In Hungary some alumina production waste sludge reservoirs – similar to the ones causing a catastophe in Kolontar in October 2010 – have been or are being used for dumping other types of hazardous materials since the production of alumina stopped. Hungarian aluminium factories were privatized after 1990 at a conveniently low price. In exchange the buyers had to take over the reduction of previously caused environmental damages. One of these factories – in Almásfüzitő, a town by the river Danube in the North West of Hungary – has long stopped producing Alumina, and it has been using its waste sludge reservoirs for deposing hazardous waste produced elsewhere.
The reservoirs by the Almásfüzitő plant were built right by the river Danube. There are no serious concerns about these containers potentially causing a similar destruction to the one in Kolontár because these ones mostly store solidified red sludge. Yet on the surface of these materials dust may be formed and groundwater or rain and snow may wash the contents of the reservoirs into the river. Tatai Környezetvédelmi Zrt. (TKV Zrt.) is currenty working on covering the containers to prevent dust formation, unfortunately this is being done – according to the company’s own definition – with some ”industrial compost”(a mixtore of dangerous and non-hazardous waste materials). This „recultivation” is considered to be a rather unusual technology and it may lead to the cost–efficient but potentially dangerous dumping of further hazardous waste materials.
The lecture published by Atlatszo.hu had already been referred to by two articles in Magyar Nemzet daily in 2000 about how and why TKV was fined by the regional environmental authority for storing hazardous waste. Since then Magyar Nemzet daily has not dealt with this topic, and the TKV group has become a regular advertiser at Magyar Nemzet. Until 2010 TKV Zrt. ’s majority owner was an offshore company, Wyatte Holdings Overseas Limited. Today its owned by László Fülöp, the CEO of the company.

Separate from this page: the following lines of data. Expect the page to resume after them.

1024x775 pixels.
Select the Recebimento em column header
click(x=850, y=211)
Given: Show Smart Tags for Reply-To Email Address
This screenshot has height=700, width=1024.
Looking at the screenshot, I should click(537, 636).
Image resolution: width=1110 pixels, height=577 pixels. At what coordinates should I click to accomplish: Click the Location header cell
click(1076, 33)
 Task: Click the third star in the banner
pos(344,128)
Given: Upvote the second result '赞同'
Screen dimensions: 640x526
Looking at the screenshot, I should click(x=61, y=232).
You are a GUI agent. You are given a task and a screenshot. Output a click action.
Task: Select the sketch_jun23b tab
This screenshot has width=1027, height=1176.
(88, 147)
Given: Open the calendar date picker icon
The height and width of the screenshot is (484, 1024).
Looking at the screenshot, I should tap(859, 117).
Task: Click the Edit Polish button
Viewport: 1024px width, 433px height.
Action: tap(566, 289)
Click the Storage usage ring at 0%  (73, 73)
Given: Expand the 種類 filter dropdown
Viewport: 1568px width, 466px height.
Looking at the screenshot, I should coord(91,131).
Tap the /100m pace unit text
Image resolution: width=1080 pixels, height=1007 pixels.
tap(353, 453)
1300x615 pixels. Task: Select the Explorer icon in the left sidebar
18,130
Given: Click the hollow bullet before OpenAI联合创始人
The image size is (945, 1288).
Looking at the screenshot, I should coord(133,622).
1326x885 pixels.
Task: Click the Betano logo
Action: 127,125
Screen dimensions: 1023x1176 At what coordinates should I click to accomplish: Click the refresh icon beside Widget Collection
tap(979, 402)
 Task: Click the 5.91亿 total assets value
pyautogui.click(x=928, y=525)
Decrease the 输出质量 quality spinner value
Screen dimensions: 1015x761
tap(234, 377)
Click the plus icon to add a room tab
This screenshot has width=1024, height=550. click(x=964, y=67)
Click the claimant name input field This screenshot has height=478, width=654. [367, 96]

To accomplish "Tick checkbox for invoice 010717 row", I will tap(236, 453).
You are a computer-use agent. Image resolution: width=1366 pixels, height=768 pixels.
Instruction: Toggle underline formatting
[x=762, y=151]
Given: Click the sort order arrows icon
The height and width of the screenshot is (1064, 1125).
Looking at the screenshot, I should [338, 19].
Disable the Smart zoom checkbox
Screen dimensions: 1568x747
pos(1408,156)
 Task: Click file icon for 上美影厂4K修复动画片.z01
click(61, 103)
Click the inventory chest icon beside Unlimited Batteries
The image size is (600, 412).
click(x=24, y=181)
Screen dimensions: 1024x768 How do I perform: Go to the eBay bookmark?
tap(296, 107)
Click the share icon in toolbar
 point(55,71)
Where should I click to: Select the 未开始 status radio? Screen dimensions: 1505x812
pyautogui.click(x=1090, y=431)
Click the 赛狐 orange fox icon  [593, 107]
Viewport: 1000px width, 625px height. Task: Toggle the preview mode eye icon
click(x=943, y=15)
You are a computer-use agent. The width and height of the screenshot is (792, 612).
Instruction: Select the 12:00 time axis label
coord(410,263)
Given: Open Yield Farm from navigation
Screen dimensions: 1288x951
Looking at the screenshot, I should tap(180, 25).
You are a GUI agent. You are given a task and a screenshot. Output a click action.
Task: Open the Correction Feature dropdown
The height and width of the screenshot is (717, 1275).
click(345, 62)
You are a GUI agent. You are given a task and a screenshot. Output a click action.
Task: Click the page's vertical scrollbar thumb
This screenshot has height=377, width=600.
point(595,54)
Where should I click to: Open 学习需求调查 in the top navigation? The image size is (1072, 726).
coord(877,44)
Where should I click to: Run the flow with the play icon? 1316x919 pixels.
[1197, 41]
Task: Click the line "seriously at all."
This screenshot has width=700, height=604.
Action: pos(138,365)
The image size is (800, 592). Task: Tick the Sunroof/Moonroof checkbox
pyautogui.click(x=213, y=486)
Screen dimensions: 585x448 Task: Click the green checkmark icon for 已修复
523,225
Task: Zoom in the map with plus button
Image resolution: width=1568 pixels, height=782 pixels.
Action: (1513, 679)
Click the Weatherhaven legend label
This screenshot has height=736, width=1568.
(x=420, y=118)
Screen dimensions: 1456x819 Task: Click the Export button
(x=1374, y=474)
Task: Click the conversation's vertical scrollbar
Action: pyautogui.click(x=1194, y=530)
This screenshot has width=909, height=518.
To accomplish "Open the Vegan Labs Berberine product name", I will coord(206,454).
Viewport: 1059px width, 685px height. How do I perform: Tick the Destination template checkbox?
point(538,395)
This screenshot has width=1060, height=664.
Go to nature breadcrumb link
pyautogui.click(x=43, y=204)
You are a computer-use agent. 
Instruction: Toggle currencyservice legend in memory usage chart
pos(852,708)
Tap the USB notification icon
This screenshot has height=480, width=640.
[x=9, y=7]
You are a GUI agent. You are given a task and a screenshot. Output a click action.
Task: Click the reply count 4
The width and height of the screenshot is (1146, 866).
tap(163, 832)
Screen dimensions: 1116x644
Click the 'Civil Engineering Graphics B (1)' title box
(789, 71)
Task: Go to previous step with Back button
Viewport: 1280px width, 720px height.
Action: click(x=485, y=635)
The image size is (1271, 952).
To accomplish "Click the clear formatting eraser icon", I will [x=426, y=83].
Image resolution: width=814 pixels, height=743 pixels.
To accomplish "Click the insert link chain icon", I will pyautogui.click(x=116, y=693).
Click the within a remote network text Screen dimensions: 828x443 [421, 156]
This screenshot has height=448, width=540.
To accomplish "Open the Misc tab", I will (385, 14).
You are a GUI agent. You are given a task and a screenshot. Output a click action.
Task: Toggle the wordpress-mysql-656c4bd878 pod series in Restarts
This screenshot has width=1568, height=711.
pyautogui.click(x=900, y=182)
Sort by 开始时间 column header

Since the publication of the transcript of the 1996 lecture TKV Zrt. has contacted us to claim – among other things – that the above mentioned documents have been manipulated and that the red sludge reservoirs at Almásfüzitő are not at all dangerous to the environment. Yet a study (with a summary in English) published in 2004 by the Geographical Institute of the Hungarian Academy of Sciences supports the facts of the document we published.